Exercise »
Copy the following rows word for word.

= = = =

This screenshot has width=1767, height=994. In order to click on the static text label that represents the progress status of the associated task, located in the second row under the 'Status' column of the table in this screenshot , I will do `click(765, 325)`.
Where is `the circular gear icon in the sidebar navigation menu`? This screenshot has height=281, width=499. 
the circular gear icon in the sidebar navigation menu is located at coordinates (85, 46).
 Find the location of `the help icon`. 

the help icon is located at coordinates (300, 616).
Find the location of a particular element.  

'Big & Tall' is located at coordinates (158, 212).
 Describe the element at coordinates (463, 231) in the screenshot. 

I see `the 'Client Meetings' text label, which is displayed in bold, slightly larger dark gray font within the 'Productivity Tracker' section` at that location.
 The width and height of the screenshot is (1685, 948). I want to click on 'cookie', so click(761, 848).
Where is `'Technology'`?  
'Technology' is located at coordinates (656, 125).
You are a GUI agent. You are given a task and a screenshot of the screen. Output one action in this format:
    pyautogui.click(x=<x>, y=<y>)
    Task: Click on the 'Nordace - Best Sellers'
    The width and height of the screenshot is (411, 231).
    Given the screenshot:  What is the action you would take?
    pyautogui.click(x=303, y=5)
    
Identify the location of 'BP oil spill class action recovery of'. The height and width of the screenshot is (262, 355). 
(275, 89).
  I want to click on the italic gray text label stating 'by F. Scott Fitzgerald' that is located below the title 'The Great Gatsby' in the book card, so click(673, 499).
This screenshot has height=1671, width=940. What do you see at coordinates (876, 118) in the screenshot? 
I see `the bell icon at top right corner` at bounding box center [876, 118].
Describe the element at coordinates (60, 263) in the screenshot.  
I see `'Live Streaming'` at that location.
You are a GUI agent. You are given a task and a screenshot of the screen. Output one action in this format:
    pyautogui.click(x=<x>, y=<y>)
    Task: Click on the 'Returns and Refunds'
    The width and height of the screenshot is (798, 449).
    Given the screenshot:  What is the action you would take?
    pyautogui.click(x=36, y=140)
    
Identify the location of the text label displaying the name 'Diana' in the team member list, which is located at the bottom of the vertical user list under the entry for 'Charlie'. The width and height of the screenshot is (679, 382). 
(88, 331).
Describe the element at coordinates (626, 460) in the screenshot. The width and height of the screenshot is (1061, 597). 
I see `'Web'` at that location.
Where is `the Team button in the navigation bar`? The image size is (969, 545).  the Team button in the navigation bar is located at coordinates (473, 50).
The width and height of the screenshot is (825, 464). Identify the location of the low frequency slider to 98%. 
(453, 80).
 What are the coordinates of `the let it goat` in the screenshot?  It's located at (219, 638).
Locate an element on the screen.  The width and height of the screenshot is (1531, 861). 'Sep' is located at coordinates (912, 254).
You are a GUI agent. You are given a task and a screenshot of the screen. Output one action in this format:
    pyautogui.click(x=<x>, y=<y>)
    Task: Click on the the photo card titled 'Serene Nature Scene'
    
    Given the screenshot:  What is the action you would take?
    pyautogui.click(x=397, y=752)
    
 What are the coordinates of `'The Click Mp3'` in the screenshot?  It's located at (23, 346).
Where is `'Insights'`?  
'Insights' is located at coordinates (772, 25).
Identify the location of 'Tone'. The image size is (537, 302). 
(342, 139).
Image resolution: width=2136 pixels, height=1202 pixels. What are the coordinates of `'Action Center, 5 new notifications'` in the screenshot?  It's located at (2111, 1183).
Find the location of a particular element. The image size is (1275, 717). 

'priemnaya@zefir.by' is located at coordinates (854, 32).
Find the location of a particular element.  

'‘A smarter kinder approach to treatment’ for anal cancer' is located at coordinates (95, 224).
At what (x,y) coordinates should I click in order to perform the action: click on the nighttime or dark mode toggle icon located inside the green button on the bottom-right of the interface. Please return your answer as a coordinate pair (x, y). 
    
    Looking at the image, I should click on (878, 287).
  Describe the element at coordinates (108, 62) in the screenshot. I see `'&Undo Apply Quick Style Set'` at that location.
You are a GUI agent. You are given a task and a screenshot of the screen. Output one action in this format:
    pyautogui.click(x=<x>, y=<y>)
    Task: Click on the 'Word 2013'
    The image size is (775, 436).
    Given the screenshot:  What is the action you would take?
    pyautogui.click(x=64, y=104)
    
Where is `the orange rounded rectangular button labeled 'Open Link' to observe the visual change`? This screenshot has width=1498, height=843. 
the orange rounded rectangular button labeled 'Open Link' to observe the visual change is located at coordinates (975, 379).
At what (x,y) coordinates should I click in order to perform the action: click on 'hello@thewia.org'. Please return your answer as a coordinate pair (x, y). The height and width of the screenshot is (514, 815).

= = = =

Response »
This screenshot has width=1767, height=994. In order to click on the static text label that represents the progress status of the associated task, located in the second row under the 'Status' column of the table in this screenshot , I will do `click(765, 325)`.
Where is `the circular gear icon in the sidebar navigation menu`? This screenshot has height=281, width=499. 
the circular gear icon in the sidebar navigation menu is located at coordinates (85, 46).
 Find the location of `the help icon`. 

the help icon is located at coordinates (300, 616).
Find the location of a particular element.  

'Big & Tall' is located at coordinates (158, 212).
 Describe the element at coordinates (463, 231) in the screenshot. 

I see `the 'Client Meetings' text label, which is displayed in bold, slightly larger dark gray font within the 'Productivity Tracker' section` at that location.
 The width and height of the screenshot is (1685, 948). I want to click on 'cookie', so click(761, 848).
Where is `'Technology'`?  
'Technology' is located at coordinates (656, 125).
You are a GUI agent. You are given a task and a screenshot of the screen. Output one action in this format:
    pyautogui.click(x=<x>, y=<y>)
    Task: Click on the 'Nordace - Best Sellers'
    The width and height of the screenshot is (411, 231).
    Given the screenshot:  What is the action you would take?
    pyautogui.click(x=303, y=5)
    
Identify the location of 'BP oil spill class action recovery of'. The height and width of the screenshot is (262, 355). 
(275, 89).
  I want to click on the italic gray text label stating 'by F. Scott Fitzgerald' that is located below the title 'The Great Gatsby' in the book card, so click(673, 499).
This screenshot has height=1671, width=940. What do you see at coordinates (876, 118) in the screenshot? 
I see `the bell icon at top right corner` at bounding box center [876, 118].
Describe the element at coordinates (60, 263) in the screenshot.  
I see `'Live Streaming'` at that location.
You are a GUI agent. You are given a task and a screenshot of the screen. Output one action in this format:
    pyautogui.click(x=<x>, y=<y>)
    Task: Click on the 'Returns and Refunds'
    The width and height of the screenshot is (798, 449).
    Given the screenshot:  What is the action you would take?
    pyautogui.click(x=36, y=140)
    
Identify the location of the text label displaying the name 'Diana' in the team member list, which is located at the bottom of the vertical user list under the entry for 'Charlie'. The width and height of the screenshot is (679, 382). 
(88, 331).
Describe the element at coordinates (626, 460) in the screenshot. The width and height of the screenshot is (1061, 597). 
I see `'Web'` at that location.
Where is `the Team button in the navigation bar`? The image size is (969, 545).  the Team button in the navigation bar is located at coordinates (473, 50).
The width and height of the screenshot is (825, 464). Identify the location of the low frequency slider to 98%. 
(453, 80).
 What are the coordinates of `the let it goat` in the screenshot?  It's located at (219, 638).
Locate an element on the screen.  The width and height of the screenshot is (1531, 861). 'Sep' is located at coordinates (912, 254).
You are a GUI agent. You are given a task and a screenshot of the screen. Output one action in this format:
    pyautogui.click(x=<x>, y=<y>)
    Task: Click on the the photo card titled 'Serene Nature Scene'
    
    Given the screenshot:  What is the action you would take?
    pyautogui.click(x=397, y=752)
    
 What are the coordinates of `'The Click Mp3'` in the screenshot?  It's located at (23, 346).
Where is `'Insights'`?  
'Insights' is located at coordinates (772, 25).
Identify the location of 'Tone'. The image size is (537, 302). 
(342, 139).
Image resolution: width=2136 pixels, height=1202 pixels. What are the coordinates of `'Action Center, 5 new notifications'` in the screenshot?  It's located at (2111, 1183).
Find the location of a particular element. The image size is (1275, 717). 

'priemnaya@zefir.by' is located at coordinates (854, 32).
Find the location of a particular element.  

'‘A smarter kinder approach to treatment’ for anal cancer' is located at coordinates (95, 224).
At what (x,y) coordinates should I click in order to perform the action: click on the nighttime or dark mode toggle icon located inside the green button on the bottom-right of the interface. Please return your answer as a coordinate pair (x, y). 
    
    Looking at the image, I should click on (878, 287).
  Describe the element at coordinates (108, 62) in the screenshot. I see `'&Undo Apply Quick Style Set'` at that location.
You are a GUI agent. You are given a task and a screenshot of the screen. Output one action in this format:
    pyautogui.click(x=<x>, y=<y>)
    Task: Click on the 'Word 2013'
    The image size is (775, 436).
    Given the screenshot:  What is the action you would take?
    pyautogui.click(x=64, y=104)
    
Where is `the orange rounded rectangular button labeled 'Open Link' to observe the visual change`? This screenshot has width=1498, height=843. 
the orange rounded rectangular button labeled 'Open Link' to observe the visual change is located at coordinates (975, 379).
At what (x,y) coordinates should I click in order to perform the action: click on 'hello@thewia.org'. Please return your answer as a coordinate pair (x, y). The height and width of the screenshot is (514, 815).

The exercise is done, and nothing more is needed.